▶ **Exercise task**: In the thesis summary, what does Positional Graph Contrastive Learning (PGCL) integrate into its new graph message-passing function?

This thesis aims to address existing research gaps in the literature by proposing a suite of novel graph-based recommender techniques using the SSL paradigm. It addresses three primary challenges: (i) enhancing the fundamental expressive power of graph neural architectures to alleviate the over-smoothing problem (i.e., representations becoming indistinguishable after repeated graph aggregation operations), and the incapability of existing approaches to denoise noisy implicit interactions in top-K recommendation; (ii) enhancing the modality encoding capabilities to address the insufficient modality fusion and the isolated multi-modal recommendation pipeline in top-K multi-modal recommendation; and (iii) improving the knowledge transfer capability and generalisability of graph-based recommender systems for top-K recommendation in multi-domain settings.
To enhance the expressiveness of graph neural architectures, we propose two novel graph-based recommender models at different architectural levels. First, Positional Graph Contrastive Learning (PGCL) operates at the message-passing level and integrates graph positional encodings (e.g., Laplacian eigenvector) into a new graph message-passing function. This architecture, trained with an SSL loss, generates highly distinguishable user and item embeddings, thereby improving the expressive power of graph-based recommender systems while alleviating the over-smoothing problem. Second, the Diffusion Graph Transformer (DiffGT) leverages a new graph transformer model at the overall architecture level to denoise the noisy implicit user-item interactions within a diffusion process. In particular, DiffGT applies an SSL loss to maximise the agreement between the original user/item embeddings and the denoised user/item embeddings during model training, thereby improving the model expressiveness and yielding an improved top-K recommendation performance.

▶ **Data provided**:
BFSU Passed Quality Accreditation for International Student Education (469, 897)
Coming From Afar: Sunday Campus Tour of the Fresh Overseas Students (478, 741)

▶ **Finished task**: Graph positional encodings, such as the Laplacian eigenvector.